Very nice! I like all of them!


----------



## goldenrose (Sep 13, 2008)

:clap::claphotos excellent as always! LOVE the comparison shot!


----------



## Scooby5757 (Sep 13, 2008)

You've got a golden touch with the phrags Dot. Great shots and great growing. Is that diatomite in the mix?


----------



## TADD (Sep 13, 2008)

Man... Meditation is so awesome.... One of my favs..... I do love warze... hybrids.


----------



## Yoyo_Jo (Sep 13, 2008)

:clap: :clap: :clap:

Love your photos!


----------



## SlipperFan (Sep 14, 2008)

Scooby5757 said:


> You've got a golden touch with the phrags Dot. Great shots and great growing. Is that diatomite in the mix?



Yes. My mix is CHC & diatomite in about equal parts, plus a little sponge rock.

Thanks everyone.


----------



## JeanLux (Sep 14, 2008)

lovely plants, blooms, and picts!!! Jean


----------



## GuRu (Sep 14, 2008)

Beautiful flowers, well grown plants and excellent photos - all in all lovely. 

Best regards from Germany, rudolf


----------



## paphreek (Sep 14, 2008)

Well grown plants and beautiful pictures!:clap:


----------



## Phrag-Plus (Sep 14, 2008)

Beautiful! I really like the mini Grande! 
Yes! Primary hybrid!


----------



## NYEric (Sep 15, 2008)

Very nice.


----------



## Bolero (Sep 17, 2008)

WOW! Terrific.


----------



## Barbara (Sep 17, 2008)

I love the first one. Isn't Geralda just a ridiculous size!?! Makes me very glad that they're creating smaller phrags!


----------



## SlipperFan (Sep 17, 2008)

OrchidNorth said:


> I love the first one. Isn't Geralda just a ridiculous size!?! Makes me very glad that they're creating smaller phrags!


You are right about Geralda, but I love the flower.
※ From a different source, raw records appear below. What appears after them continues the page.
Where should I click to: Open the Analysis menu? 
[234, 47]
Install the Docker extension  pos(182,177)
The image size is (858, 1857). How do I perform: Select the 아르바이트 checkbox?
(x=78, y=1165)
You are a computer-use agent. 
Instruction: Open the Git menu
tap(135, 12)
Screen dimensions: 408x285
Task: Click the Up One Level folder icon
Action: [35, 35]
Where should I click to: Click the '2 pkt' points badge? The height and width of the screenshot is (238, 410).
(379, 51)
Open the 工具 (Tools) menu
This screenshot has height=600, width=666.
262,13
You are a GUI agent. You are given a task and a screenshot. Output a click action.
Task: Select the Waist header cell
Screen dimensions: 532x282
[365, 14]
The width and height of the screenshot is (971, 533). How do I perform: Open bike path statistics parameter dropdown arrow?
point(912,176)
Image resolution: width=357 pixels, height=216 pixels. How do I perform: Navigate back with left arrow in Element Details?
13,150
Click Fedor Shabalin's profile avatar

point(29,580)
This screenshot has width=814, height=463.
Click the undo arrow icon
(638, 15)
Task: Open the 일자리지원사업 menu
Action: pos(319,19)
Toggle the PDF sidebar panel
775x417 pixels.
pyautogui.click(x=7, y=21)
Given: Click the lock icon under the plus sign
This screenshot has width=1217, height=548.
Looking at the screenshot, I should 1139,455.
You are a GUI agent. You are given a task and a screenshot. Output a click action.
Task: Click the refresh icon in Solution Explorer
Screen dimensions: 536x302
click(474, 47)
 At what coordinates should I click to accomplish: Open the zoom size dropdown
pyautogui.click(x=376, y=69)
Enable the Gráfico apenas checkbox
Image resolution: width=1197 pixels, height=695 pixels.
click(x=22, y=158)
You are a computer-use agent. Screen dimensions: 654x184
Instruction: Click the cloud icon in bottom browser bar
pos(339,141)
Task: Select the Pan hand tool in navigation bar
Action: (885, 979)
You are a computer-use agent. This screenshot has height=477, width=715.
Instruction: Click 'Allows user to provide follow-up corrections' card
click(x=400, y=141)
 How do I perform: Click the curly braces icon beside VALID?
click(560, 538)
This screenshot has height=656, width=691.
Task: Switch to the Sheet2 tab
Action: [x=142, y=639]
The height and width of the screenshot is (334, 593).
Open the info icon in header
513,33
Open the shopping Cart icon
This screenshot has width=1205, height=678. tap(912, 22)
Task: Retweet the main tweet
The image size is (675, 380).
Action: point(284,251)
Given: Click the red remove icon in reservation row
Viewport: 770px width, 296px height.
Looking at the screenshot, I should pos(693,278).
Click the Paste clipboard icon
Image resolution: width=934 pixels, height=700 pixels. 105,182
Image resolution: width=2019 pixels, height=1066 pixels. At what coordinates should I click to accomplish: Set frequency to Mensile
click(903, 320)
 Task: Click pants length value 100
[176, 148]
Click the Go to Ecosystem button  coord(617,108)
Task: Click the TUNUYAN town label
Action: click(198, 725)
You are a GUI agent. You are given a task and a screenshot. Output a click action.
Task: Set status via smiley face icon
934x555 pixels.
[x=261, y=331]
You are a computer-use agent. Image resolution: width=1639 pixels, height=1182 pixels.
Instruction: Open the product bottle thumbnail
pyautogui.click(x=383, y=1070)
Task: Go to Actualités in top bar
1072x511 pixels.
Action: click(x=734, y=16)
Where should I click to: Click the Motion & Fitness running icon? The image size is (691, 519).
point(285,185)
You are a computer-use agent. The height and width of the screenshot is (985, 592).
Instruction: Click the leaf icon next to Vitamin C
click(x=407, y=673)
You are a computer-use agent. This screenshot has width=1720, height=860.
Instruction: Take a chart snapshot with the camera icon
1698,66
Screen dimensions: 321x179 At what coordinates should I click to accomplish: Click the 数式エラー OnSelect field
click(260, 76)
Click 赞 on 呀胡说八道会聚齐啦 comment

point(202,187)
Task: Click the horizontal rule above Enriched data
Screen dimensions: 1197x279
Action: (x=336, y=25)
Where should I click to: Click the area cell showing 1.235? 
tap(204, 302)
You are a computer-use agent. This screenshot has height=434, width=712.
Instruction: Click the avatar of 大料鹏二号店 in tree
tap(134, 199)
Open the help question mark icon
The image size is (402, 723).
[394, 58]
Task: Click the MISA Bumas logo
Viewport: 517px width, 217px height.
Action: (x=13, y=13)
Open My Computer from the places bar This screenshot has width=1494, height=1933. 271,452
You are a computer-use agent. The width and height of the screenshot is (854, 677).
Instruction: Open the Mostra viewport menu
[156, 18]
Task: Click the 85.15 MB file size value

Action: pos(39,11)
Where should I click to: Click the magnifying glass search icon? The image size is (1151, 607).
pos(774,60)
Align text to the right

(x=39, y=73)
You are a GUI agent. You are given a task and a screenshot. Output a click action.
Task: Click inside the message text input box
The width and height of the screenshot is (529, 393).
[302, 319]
I think it is interesting that the flowers on all three plants are very similar in size, but the plants vary greatly.


----------



## Barbara (Sep 18, 2008)

Yes, I was noticing that, gotta love the recent hybridization efforts. I can't wait for some of our newer Phrag babies to mature, things should get interesting around here in a couple...three...or...four years.

Yes, I love the flowers on Geralda, it's such a reliable bloomer too, twice per year regular as clockwork. Which reminds me, mine needs repotting and dividing _again_!


----------



## Greenpaph (Sep 18, 2008)

Nice comparisons, Dot!

I love the Mini-grande!

:drool:


----------



## parvi_17 (Sep 19, 2008)

Dot you are an amazing photographer. I love the comparison shot. Really gives perspective.


----------



## SlipperKing (Sep 19, 2008)

Fantastic plants and fantastic PICs!.....I can see love the you have Dot!


----------